The information set forth in response to each separate Item below shall be deemed to be a response to all Items where such information is relevant. The Schedule 13D is hereby supplementally amended as follows:
Item 4. | Purpose of Transaction |
The information contained in Items 3 and 6 of the Schedule 13D is incorporated herein by reference.
On November 16, 2022, the Issuer entered into a Purchase Agreement (the “Purchase Agreement”) with the Reporting Person to repurchase 5,630,146 Preferred Units of the Issuer, for $32.73 per unit for the aggregate purchase price of $184,274,678.58 in a privately negotiated transaction (the “Repurchase Transaction”). The Repurchase Transaction is expected to close on or about November 22, 2022, subject to customary closing conditions. The foregoing description of the Purchase Agreement does not purport to be complete and is qualified in its entirety by reference to the full text of the Purchase Agreement, which is filed as an exhibit hereto and is incorporated herein by reference.

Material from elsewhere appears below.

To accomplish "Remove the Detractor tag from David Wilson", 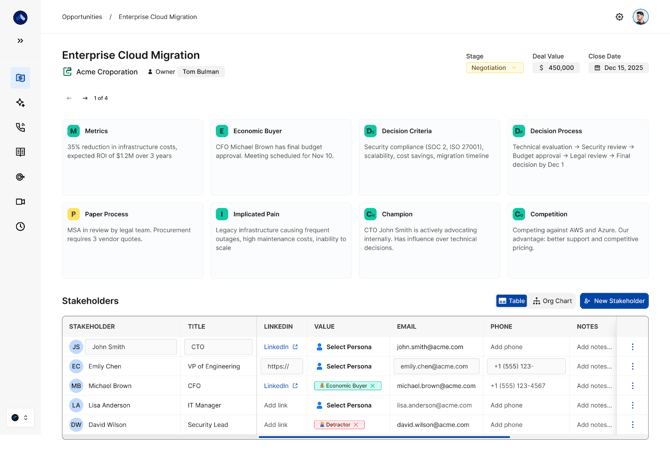I will [x=358, y=425].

Item 5. | Interest in Securities of the Issuer. |
(a.) As of the date of this Amendment, the Reporting Person beneficially owns an aggregate of 11,706,339 Common Units which may be acquired upon the conversion of the Preferred Units (assuming that there are no Series D unpaid distributions thereon), or 9.59% of the total number of Common Units outstanding (adjusted to include the Common Units issuable upon conversion of the Preferred Units after giving effect to the Repurchase Transaction). The Preferred Units are convertible into Common Units at the Reporting Person’s election. Common Units which are to be issued upon conversion of the Preferred Units are beneficially owned by the Reporting Persons.
(b.) The Common Units are held directly by the Reporting Person. The applicable investment committees that have the power to vote or to direct the vote of, and to dispose or to direct the disposition of, the Common Units are comprised of the following individuals: R. Blair Thomas, Randall S. Wade and Jean-Daniel Borgeaud.
(c.) The Reporting Person has not effected any transactions in the Preferred Units or Common Units during the past 60 days.
(d.) No other person is known by the Reporting Person to have the right to receive or the power to direct the receipt of distributions from, or the proceeds from the sale of, Common Units beneficially owned by the Reporting Person.
(e.) Not applicable.
Item 6. | Contracts, Arrangements, Understandings or Relationships with Respect to Securities of the Issuer. |
The information contained in Item 3 of the Schedule 13D and Item 4 of this Amendment is incorporated herein by reference.
On November 16, 2022, the Issuer entered into the Purchase Agreement with the Reporting Person to repurchase 5,630,146 Preferred Units of the Issuer, for $32.73 per unit for the aggregate purchase of $184,274,678.58 in a privately negotiated transaction. The foregoing description of the Purchase Agreement does not purport to be complete and is qualified in its entirety by reference to the full text of the Purchase Agreement, which is filed as an exhibit hereto and is incorporated herein by reference.